EXERCISE PROMPT. Please find every line in the records below that contains the word "will" and copy each of those lines.

───

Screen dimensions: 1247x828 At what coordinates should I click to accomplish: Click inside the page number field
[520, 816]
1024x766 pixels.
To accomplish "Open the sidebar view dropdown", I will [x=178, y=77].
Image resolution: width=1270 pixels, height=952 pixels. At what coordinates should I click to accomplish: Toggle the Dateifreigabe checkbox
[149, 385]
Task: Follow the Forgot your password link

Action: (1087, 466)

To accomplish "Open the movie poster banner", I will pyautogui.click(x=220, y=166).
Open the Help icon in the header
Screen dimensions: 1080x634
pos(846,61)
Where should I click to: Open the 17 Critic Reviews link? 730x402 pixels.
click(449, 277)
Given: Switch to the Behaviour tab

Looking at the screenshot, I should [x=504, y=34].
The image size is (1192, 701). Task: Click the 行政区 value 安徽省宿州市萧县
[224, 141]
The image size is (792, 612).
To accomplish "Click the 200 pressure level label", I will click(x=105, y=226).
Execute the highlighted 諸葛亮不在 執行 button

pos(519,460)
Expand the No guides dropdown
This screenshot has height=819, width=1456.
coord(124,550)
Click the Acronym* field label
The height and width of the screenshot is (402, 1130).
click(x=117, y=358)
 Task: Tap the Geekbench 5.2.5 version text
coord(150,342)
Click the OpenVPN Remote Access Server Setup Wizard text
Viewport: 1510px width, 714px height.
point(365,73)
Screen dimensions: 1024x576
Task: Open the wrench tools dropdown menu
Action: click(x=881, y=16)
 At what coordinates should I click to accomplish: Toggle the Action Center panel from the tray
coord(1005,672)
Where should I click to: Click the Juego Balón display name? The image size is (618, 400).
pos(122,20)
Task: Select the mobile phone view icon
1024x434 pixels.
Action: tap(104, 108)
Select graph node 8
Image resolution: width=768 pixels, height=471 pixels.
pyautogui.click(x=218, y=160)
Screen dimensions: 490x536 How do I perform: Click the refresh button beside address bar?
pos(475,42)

───

CORRECT ANSWER.
To accomplish "Open the sidebar view dropdown", I will [x=178, y=77].
To accomplish "Open the movie poster banner", I will pyautogui.click(x=220, y=166).
To accomplish "Click the 200 pressure level label", I will click(x=105, y=226).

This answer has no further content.